IBAHRI condemns Samoan Government’s proposed legislation as a disruption of the rule of law

Thursday 18 June 2020

In an open letter to His Excellency Tuilaepa Aiono Sailele Malielegaoi, Prime of Minister of Samoa, the International Bar Association’s Human Rights Institute (IBAHRI) has urged the Samoan Government to reconsider proposed legislation that would alter the court system and subsequently undermine the rule of law and judicial independence in the country.

In the form of three bills – the Constitutional Amendment Bill 2020, the Lands and Titles Bill 2020 and the Judicature Bill 2020 – currently before the Samoan Parliament, the draft legislation proposes that the Land and Titles Court be established as a separate court outside the constitutional and legal supervision of the Supreme Court. The bills have all passed first and second readings in Parliament, and are now before a Parliamentary Select Committee for public submissions. If approved, the separation would remove the primacy of the Supreme Court, allowing legal decisions to be made without necessary scrutiny. The proposed bills would also grant the Judicial Services Commission, an unelected executive body, the power to dismiss judges in a move which would greatly undermine the independence of the judiciary. The IBAHRI is concerned that this is a disruption to a vital system, which sustains the rule of law and the guarantees of human rights in Samoa. Furthermore, it sets a dangerous precedent for potential further derogations from international human rights law in the future.

The Hon Michael Kirby AC CMG, former Justice of the High Court of Australia (1996-2009), and Anne Ramberg Jur dr hc, immediate past Secretary General of the Swedish Bar Association, have jointly signed the letter in their roles as Co-Chairs of the IBAHRI. The letter states: ‘The IBAHRI contests the belief that international legal principles, as enshrined in the current Constitution, are unfit for Samoans, as expressed in your Ministerial address noting this proposed legislation. This legislation cannot better serve the needs of Samoans if it derogates from their human rights. The rule of law and the independence of the judiciary are fundamental pillars of international human rights law, and the IBAHRI is concerned that this proposed legislation threatens these pillars and interferes with the guarantees of fundamental rights.’

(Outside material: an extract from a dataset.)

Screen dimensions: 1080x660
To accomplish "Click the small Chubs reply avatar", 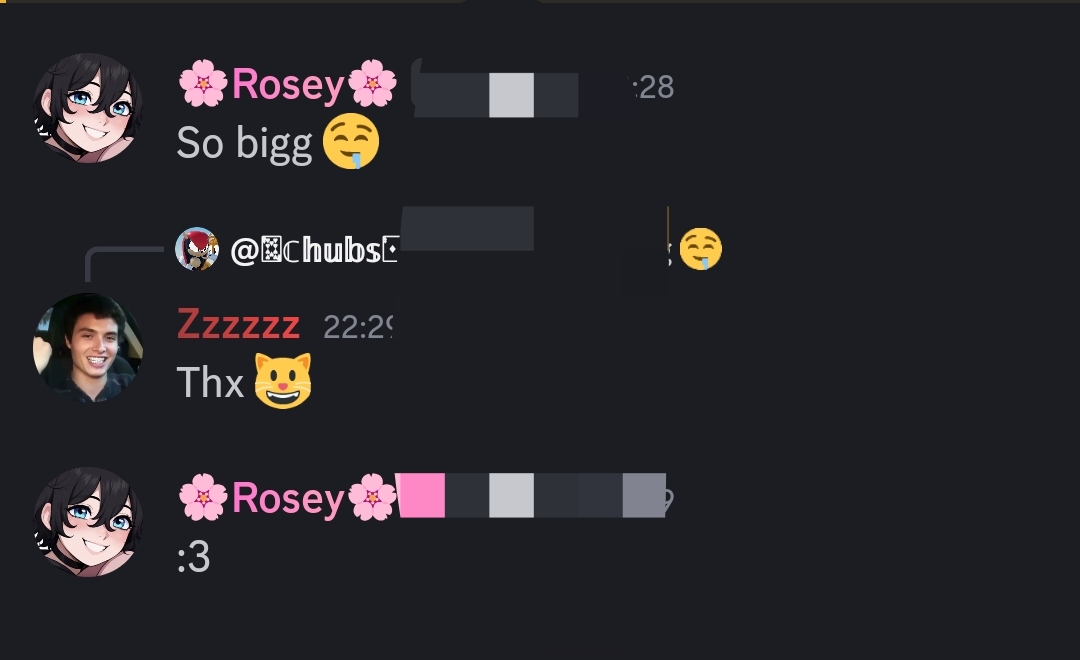I will click(197, 249).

The letter urges the Government of Samoa to recognise the rule of law and human rights as ‘two sides of the same principle’, as enshrined in the Universal Declaration of Human Rights. The IBAHRI calls upon the Samoan Government to honour its commitment to guaranteeing the separation of powers, and the protection of the rule of law, under the Commonwealth Charter. In accordance with the UN Basic Principles on the Independence of the Judiciary and the IBA Minimum Standards of Judicial Independence (the ‘IBA Standards’), States have a duty to respect and observe the independence of the judiciary. The IBA Standards specifically set out that the executive must only participate ‘in the initiation of disciplinary proceedings, but not the adjudication.’

The letter further states: ‘The IBAHRI is deeply concerned by the move to introduce such legislation which would radically alter the constitution of Samoa, only a day before the country’s Covid-19 state of emergency was called. The Covid-19 crisis should not be exploited as a guise under which controversial legislation can be pushed through, whilst international attention is diverted to fighting the crisis.’


Notes to the Editor

  1. Click here to download a PDF of the intervention letter.
  2. IBAHRI Co-Chair The Hon Michael Kirby AC CMG was a Justice of the High Court of Australia (1996-2009) and has previously held international posts including as Chair of the United Nations Human Rights Council on North Korea (2013-2014).
  3. IBAHRI Co-Chair Anne Ramberg Dr jur hc is the Immediate Past Secretary General of the Swedish Bar Association (2000-2019) and has held a number of assignments including as an ad hoc judge of the European Court of Justice.
  4. The International Bar Association’s Human Rights Institute (IBAHRI), an autonomous and financially independent entity, works to promote, protect and enforce human rights under a just rule of law, and to preserve the independence of the judiciary and the legal profession worldwide.
  5. The International Bar Association (IBA), the global voice of the legal profession, is the foremost organisation for international legal practitioners, bar associations and law societies. Established in 1947, shortly after the creation of the United Nations, it was born out of the conviction that an organisation made up of the world's bar associations could contribute to global stability and peace through the administration of justice.